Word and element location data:
━━━━━━━━

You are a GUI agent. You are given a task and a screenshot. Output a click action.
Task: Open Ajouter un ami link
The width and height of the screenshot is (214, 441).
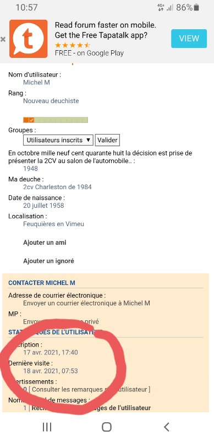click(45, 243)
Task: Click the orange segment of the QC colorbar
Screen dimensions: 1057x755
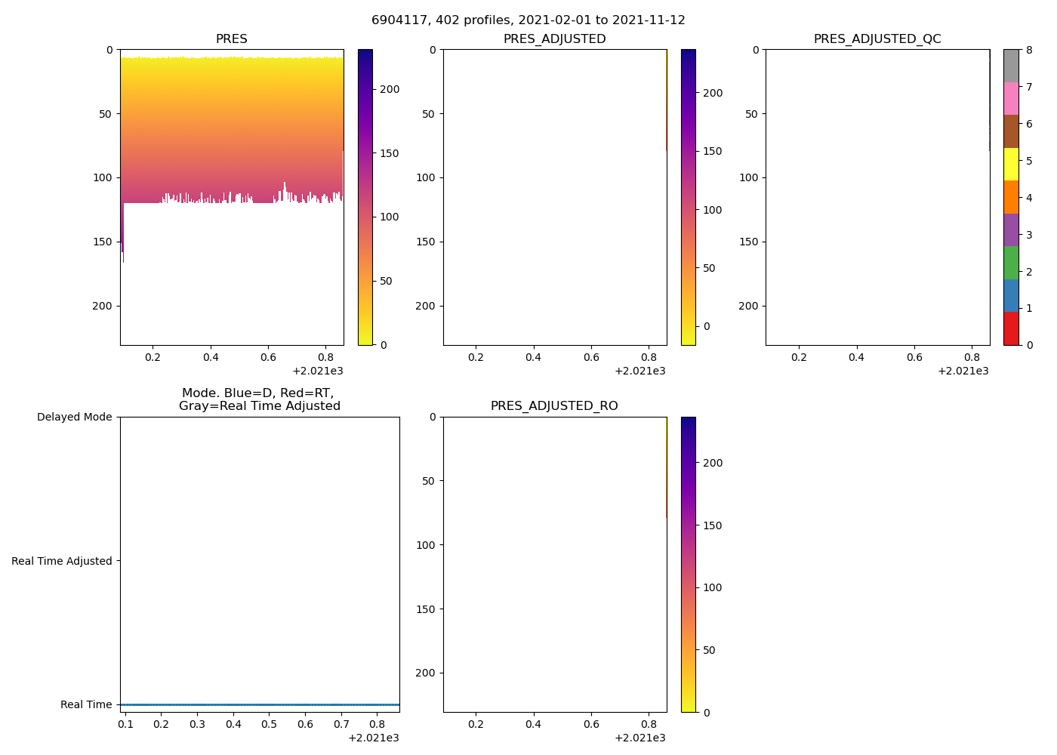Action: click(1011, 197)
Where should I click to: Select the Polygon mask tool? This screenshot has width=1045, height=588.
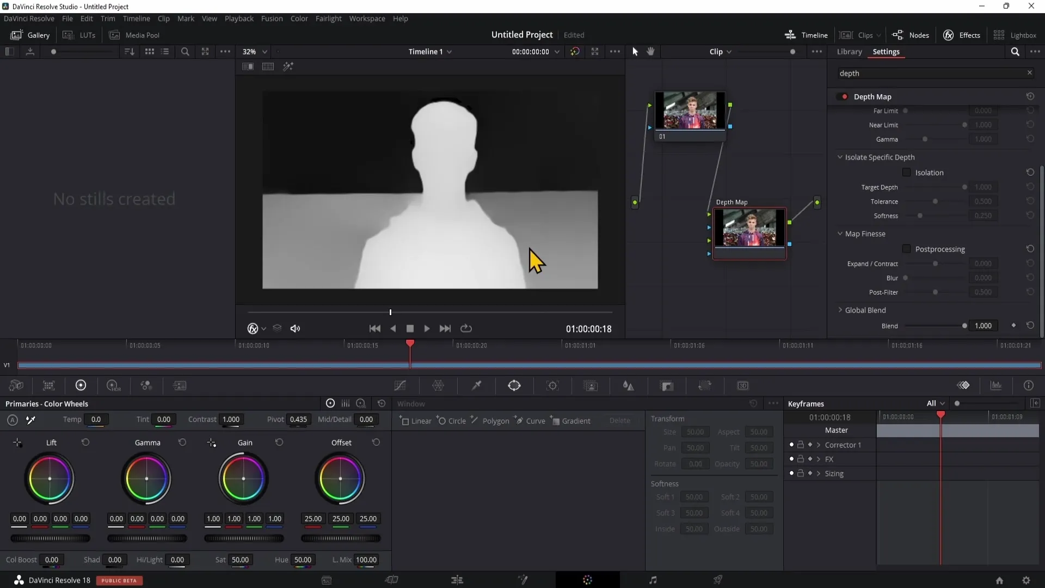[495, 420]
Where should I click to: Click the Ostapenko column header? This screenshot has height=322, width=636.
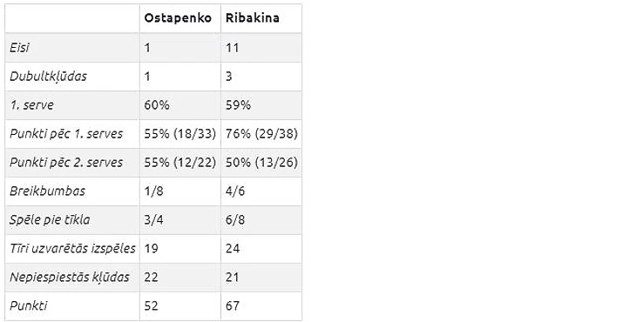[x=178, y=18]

━━━━━━━━

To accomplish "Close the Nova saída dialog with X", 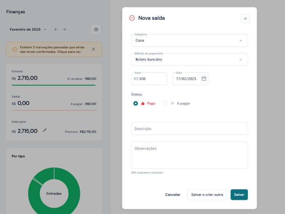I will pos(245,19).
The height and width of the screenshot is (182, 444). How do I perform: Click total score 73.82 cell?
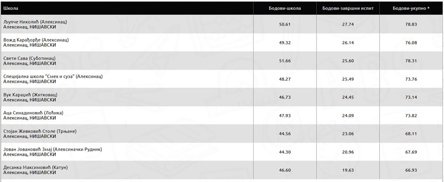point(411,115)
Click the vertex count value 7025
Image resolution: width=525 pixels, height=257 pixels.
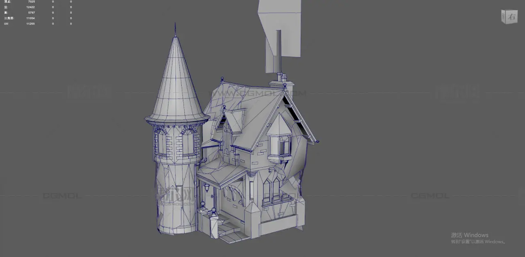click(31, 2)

━━━━━━━━

Exercise directions
From the data above, extract each line that contains the string "width".

Answer below
The width and height of the screenshot is (214, 441).
Where should I click to: Select the Polygon mask tool? This screenshot has width=1045, height=588.
Where should I click to: Click the Ostapenko column header? This screenshot has height=322, width=636.
The height and width of the screenshot is (182, 444). How do I perform: Click total score 73.82 cell?
Image resolution: width=525 pixels, height=257 pixels.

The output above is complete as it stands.